Used business jet inventory is ebbing over time but is still up 7% year over year (YOY), according to analyst Jefferies Research. Citing Amstat and its own data, Jefferies reported 1,158 used business jets for sale this month. While a jump from a year ago, that is down 8% from December and -4% over the past six months.

For newer jets (those less than seven years out of production), available inventories have increased 12% YOY, but the January tally is 9% less than in December and represents 3.6% of the fleet. 

Midsize jets led the increase in available inventories, up 15%, followed by light jets at +9%. However, the heavy-jet inventory is down 3%. Meanwhile, pricing was stable from December but down 9% from a year ago.

Bombardier inventory shrunk a percentage point YOY to 70 units, with available Challengers dipping by 53% but Globals up 10% and Learjets up 29%. For-sale Cessna Citations increased by 9% YOY to 118 units, led by a 13-unit jump in CJ/CJ2+ light jets.

Gulfstream inventory expanded by 10% YOY to 88, with 10 more G650s on the market for a total of 24. The bulk of those, 17, involved the extended-range variant; this comes as the in-service G700 fleet continues to grow, with Jefferies counting 31 of these models now in service.

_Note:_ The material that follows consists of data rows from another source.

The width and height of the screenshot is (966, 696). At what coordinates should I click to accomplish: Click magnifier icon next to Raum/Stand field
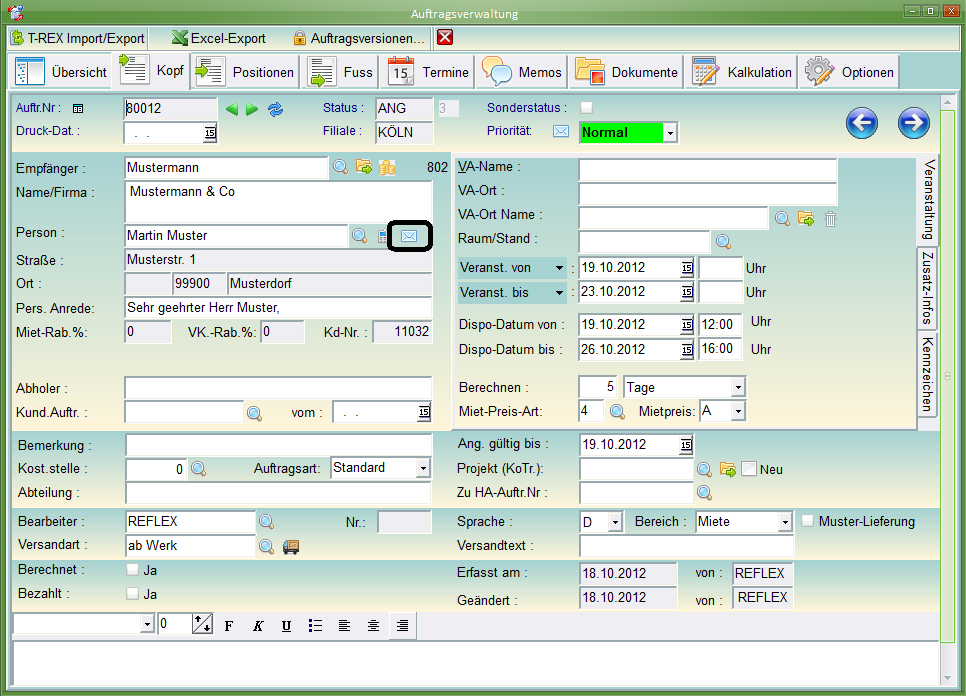click(723, 242)
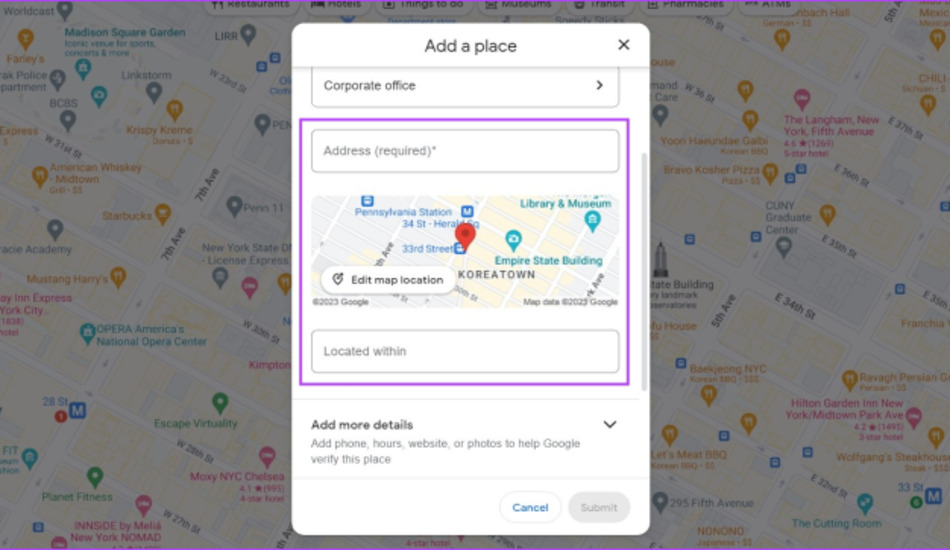The width and height of the screenshot is (950, 550).
Task: Select the Empire State Building camera marker
Action: point(513,240)
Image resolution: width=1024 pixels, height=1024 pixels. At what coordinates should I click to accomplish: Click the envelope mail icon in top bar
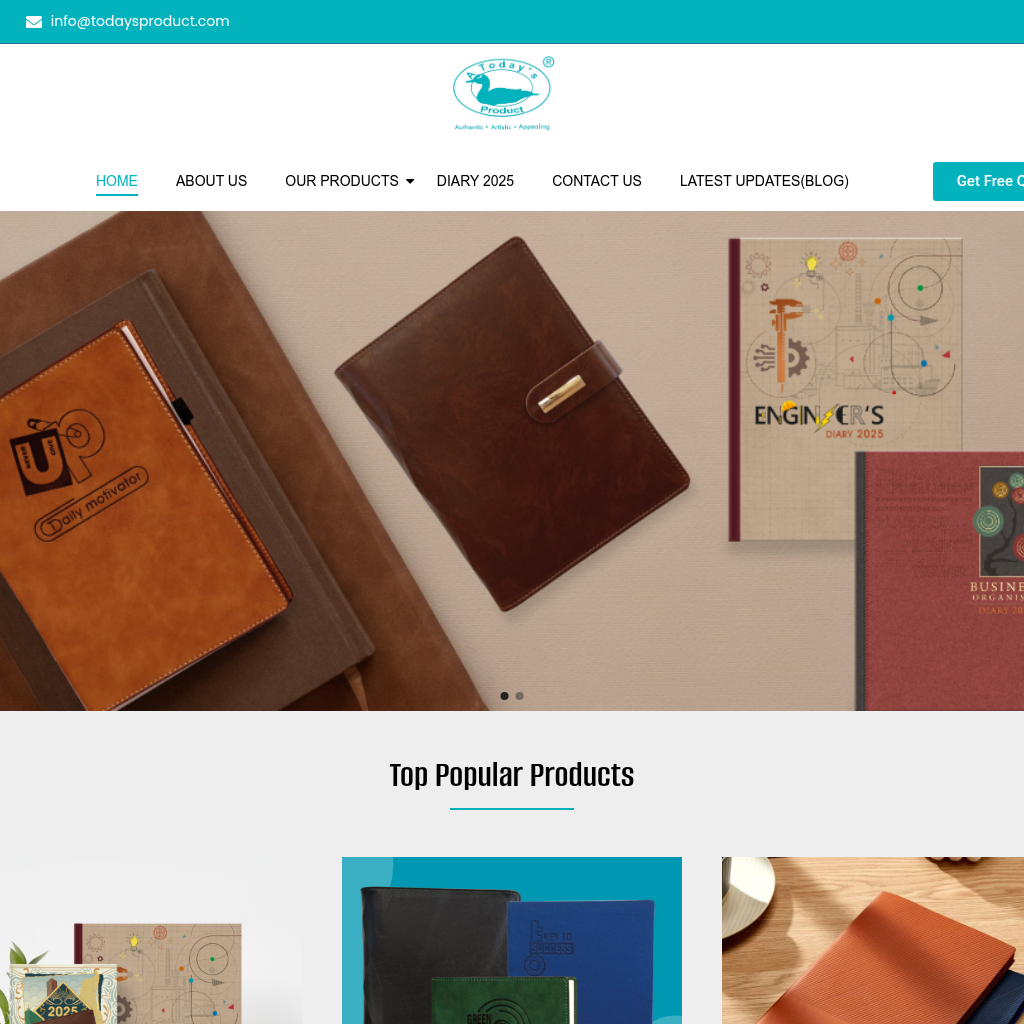pos(34,22)
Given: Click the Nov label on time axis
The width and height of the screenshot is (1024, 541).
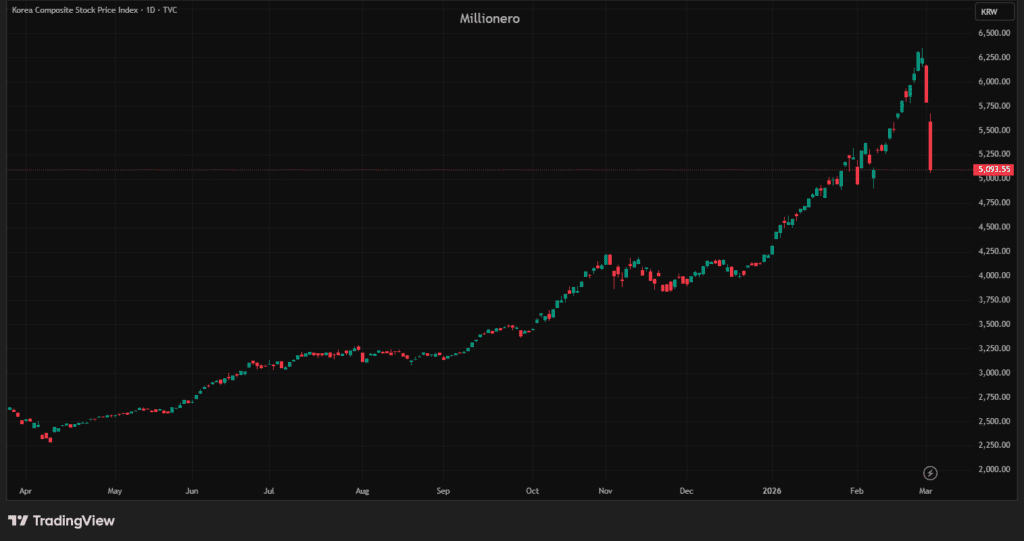Looking at the screenshot, I should (605, 492).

Only 20 used Dassault Falcons have been for sale this month, but that is still a 25% increase YOY. Available Embraer jets have jumped by 62% YOY to 42 units, with more Legacy 600/650s on the market.

As for pricing, Embraer jets saw the smallest dip, by 1%; Falcon pricing softened by 3%, and Gulfstreams dipped by 10%. Bombardier and Cessna list prices dropped the most—13% and 18%, respectively.